Computational Chemistry, Contributed Talk (15min)
CC-013

Enzeptional: enzyme optimization via  a generative language modeling-based evolutionary algorithm

Y. Nana Teukam1,2, M. Manica1, F. Grisoni2, T. Laino1*
1IBM Research Europe, Zürich, 2Eindhoven University of Technology

Enzymes are molecular machines optimized by nature to allow otherwise impossible chemical processes to occur. Besides the increased reaction rates, they present remarkable characteristics to enable more sustainable reactions: mild conditions, less toxic solvents, and reduced waste. Billion years of evolution have made enzymes extremely efficient. However wide adoption in industrial processes requires faster design using in-silico methodologies, a daunting task far from being solved.
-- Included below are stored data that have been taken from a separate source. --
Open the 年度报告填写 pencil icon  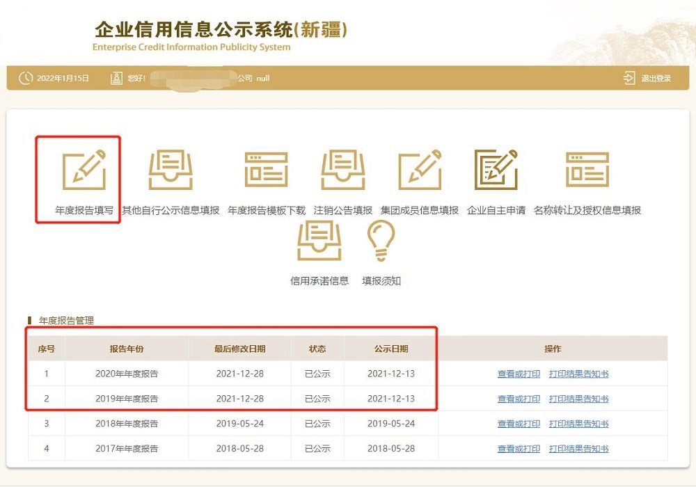[84, 170]
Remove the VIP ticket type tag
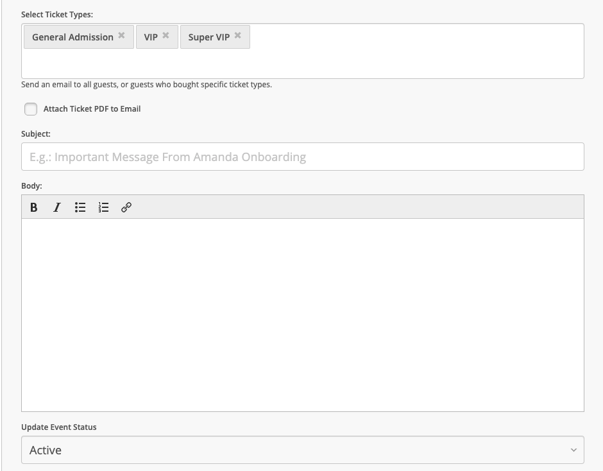The width and height of the screenshot is (603, 471). (166, 36)
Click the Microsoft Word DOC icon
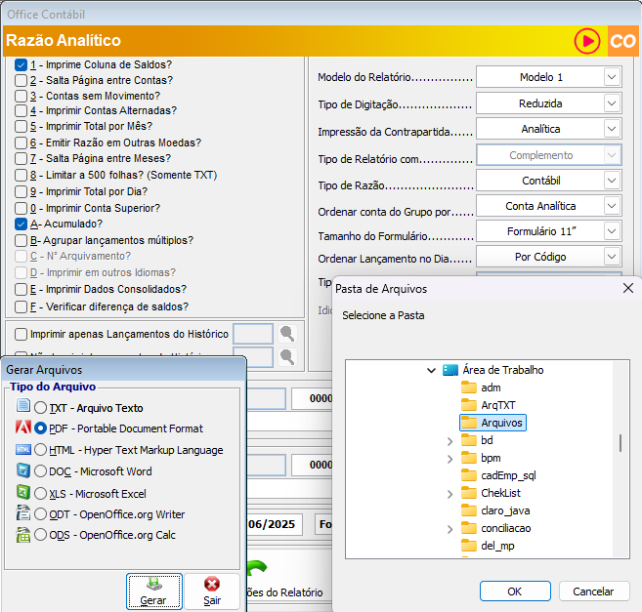The width and height of the screenshot is (642, 612). tap(23, 470)

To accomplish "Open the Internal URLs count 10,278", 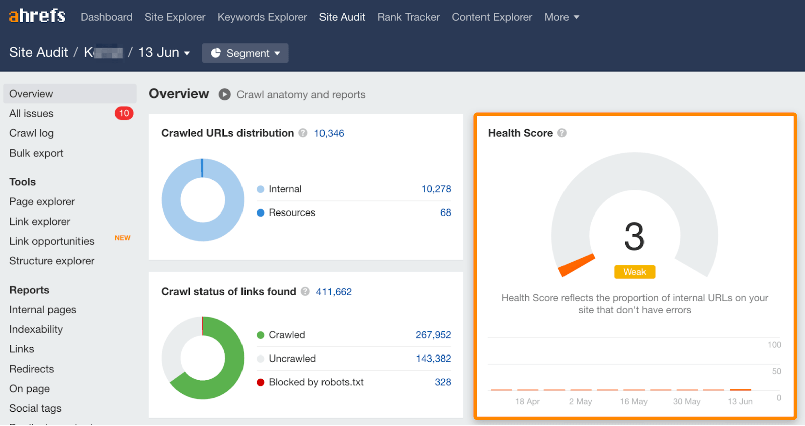I will click(436, 189).
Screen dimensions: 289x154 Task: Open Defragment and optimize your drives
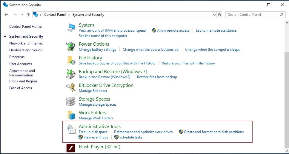pos(143,132)
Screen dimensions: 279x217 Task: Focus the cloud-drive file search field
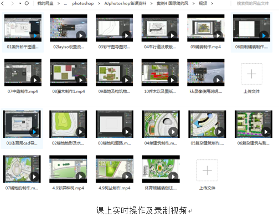[x=253, y=3]
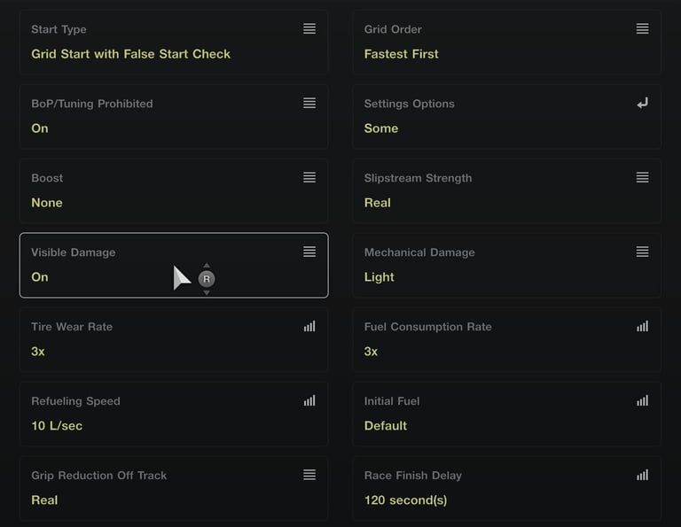Click the 'Grid Start with False Start Check' value
Image resolution: width=681 pixels, height=527 pixels.
pyautogui.click(x=130, y=54)
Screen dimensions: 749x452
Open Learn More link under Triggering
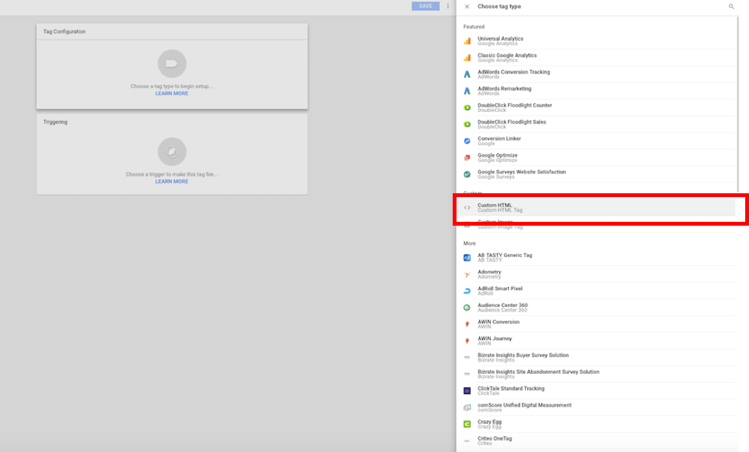[x=172, y=181]
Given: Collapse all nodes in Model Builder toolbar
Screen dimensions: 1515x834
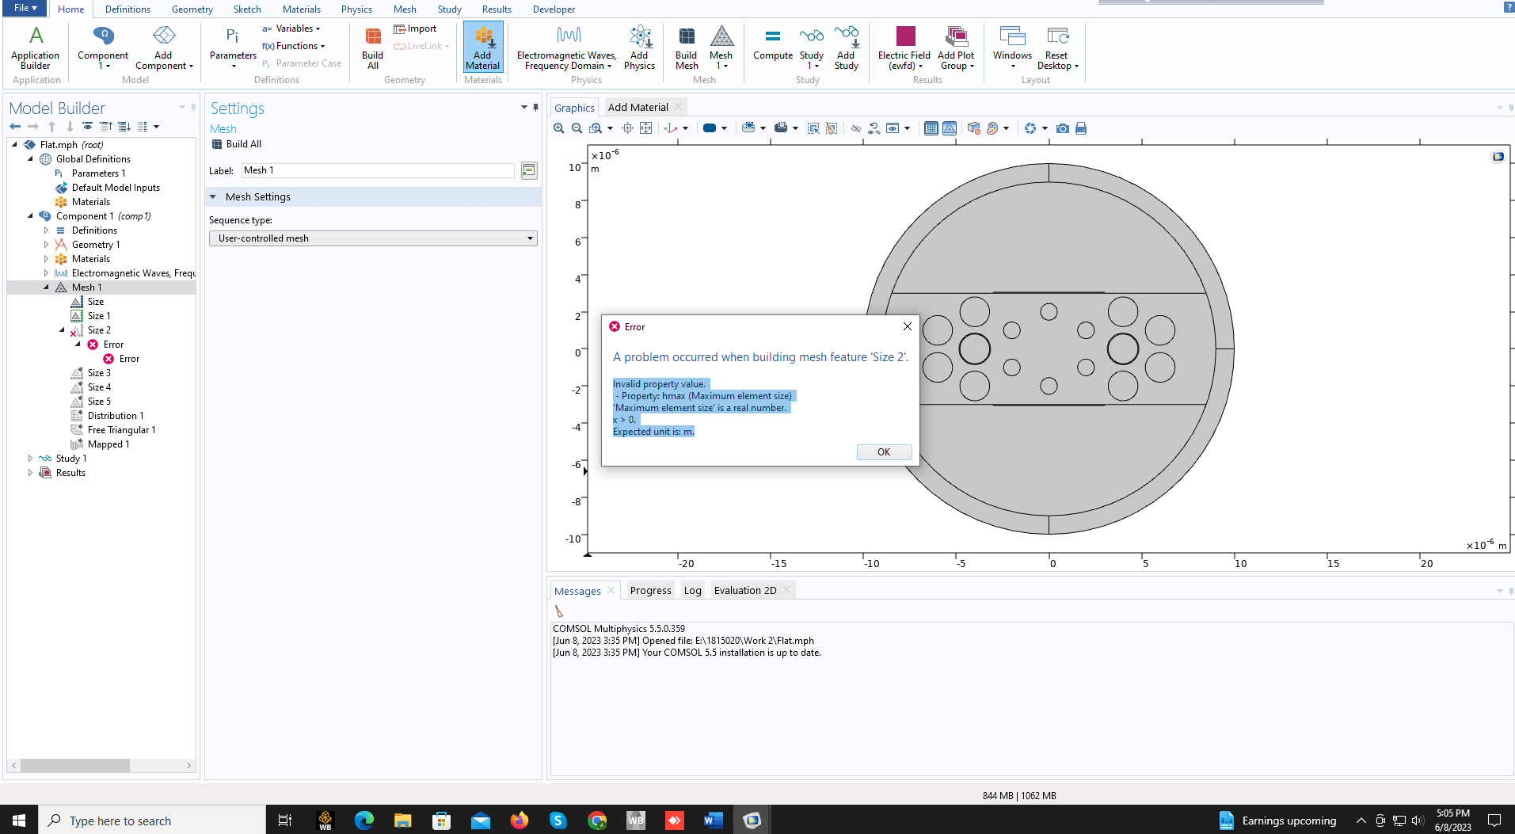Looking at the screenshot, I should (x=106, y=127).
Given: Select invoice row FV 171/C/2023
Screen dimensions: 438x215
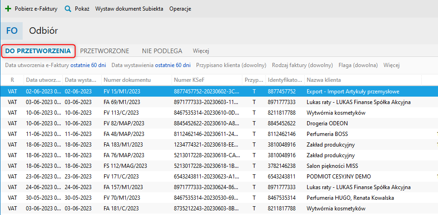Looking at the screenshot, I should point(122,177).
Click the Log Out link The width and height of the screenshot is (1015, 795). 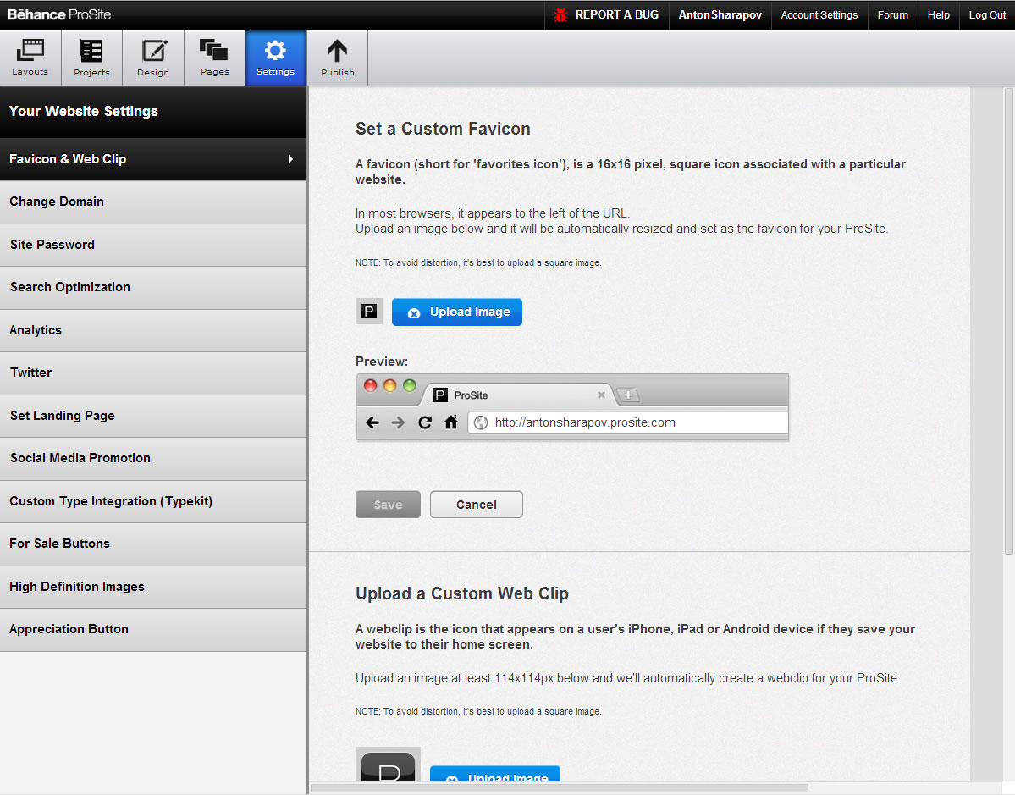(987, 15)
The majority of methods operate by introducing mutations in an existing amino acid (AA) sequence using a variety of assumptions and strategies to introduce variants in the original sequence. More recently, machine learning and deep generative networks have gained popularity in the field of protein engineering by leveraging prior knowledge on protein binders, their physicochemical properties, or the 3D structure. Here, we cast the problem of enzyme optimization as an evolutionary algorithm where mutations are modeled via generative language modeling. Relying on pretrained language models trained on AA sequences, we apply transfer learning and train a scoring model on a dataset of biocatalysed chemical reactions that is used to drive the optimization process. Our methodology allows designing enzymes with higher biocatalytic activity, emulating the evolutionary process occurring in nature by sampling optimal sequences modeling the underlying proteomic language.